WORK TO BE COMPLETED:
Convert the listing below into a Markdown table with two columns, "Row" for the row number and "Text" for the line, omitting any blank lines. Leave the pictures out of the table.

GIVEN DATA:
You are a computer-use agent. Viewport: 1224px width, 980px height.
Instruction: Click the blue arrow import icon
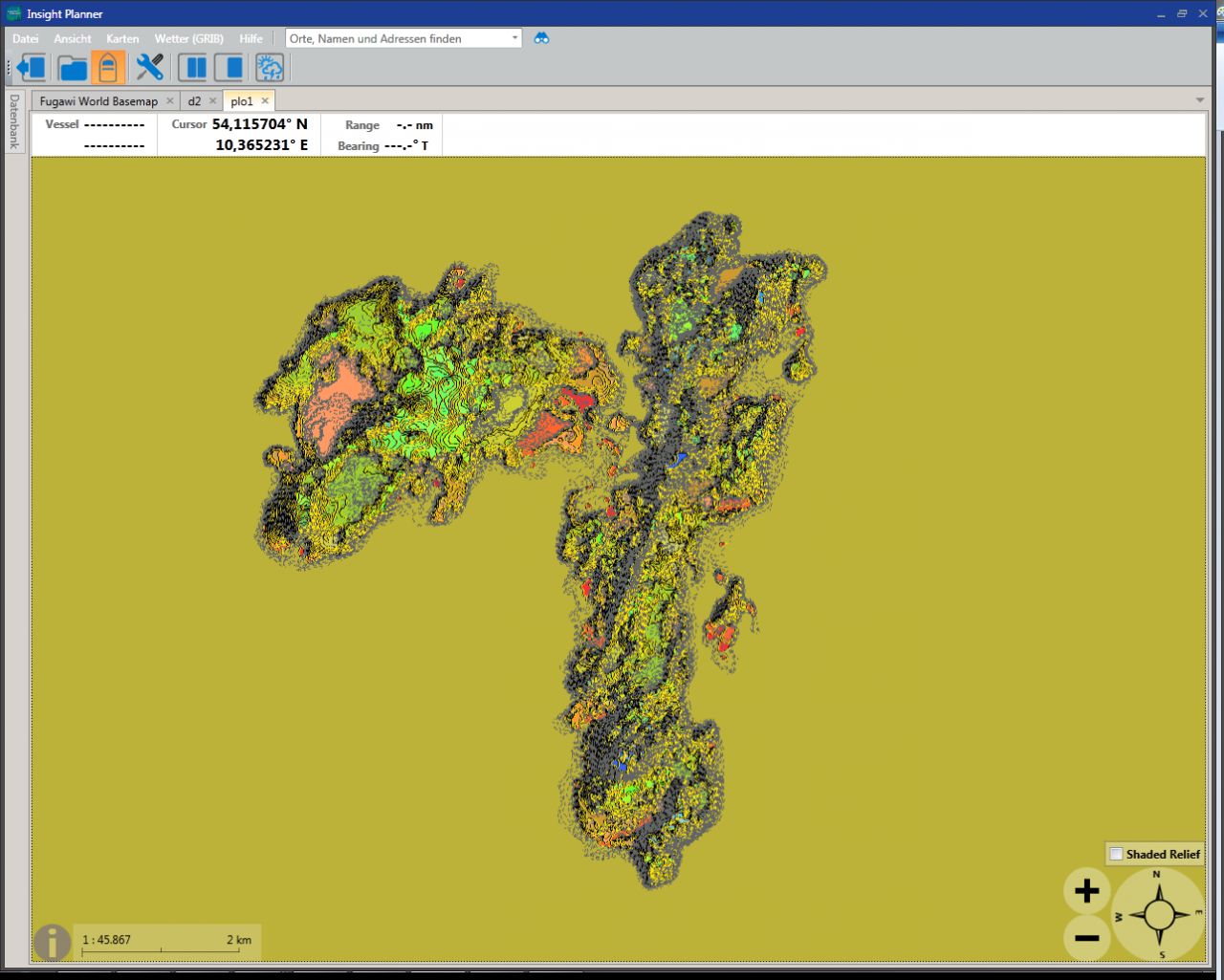(x=32, y=68)
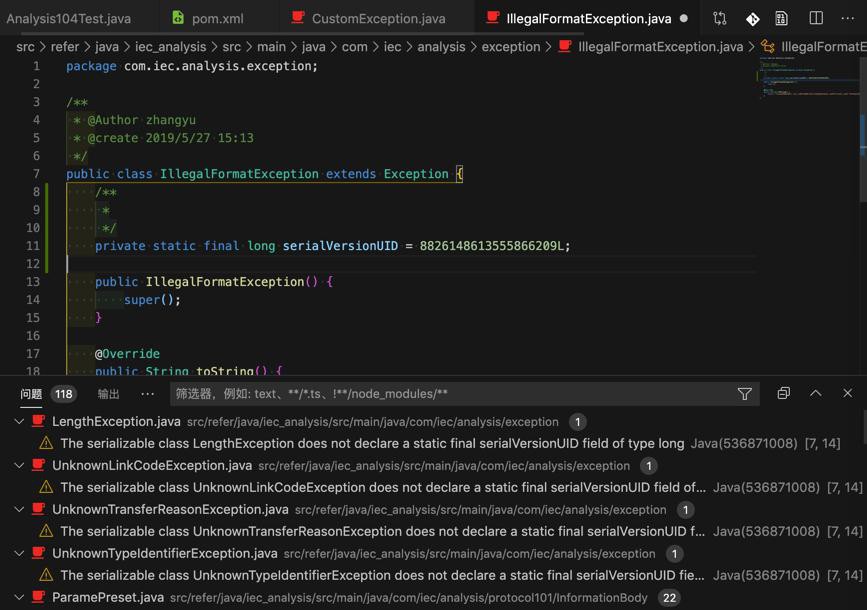Open the UnknownTransferReasonException warning message
Screen dimensions: 867x610
[x=382, y=532]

RESULT OF THIS EXERCISE:
| Row | Text |
|---|---|
| 1 | You are a computer-use agent. Viewport: 1224px width, 980px height. |
| 2 | Instruction: Click the blue arrow import icon |
| 3 | (x=32, y=68) |
| 4 | Open the UnknownTransferReasonException warning message |
| 5 | Screen dimensions: 867x610 |
| 6 | [x=382, y=532] |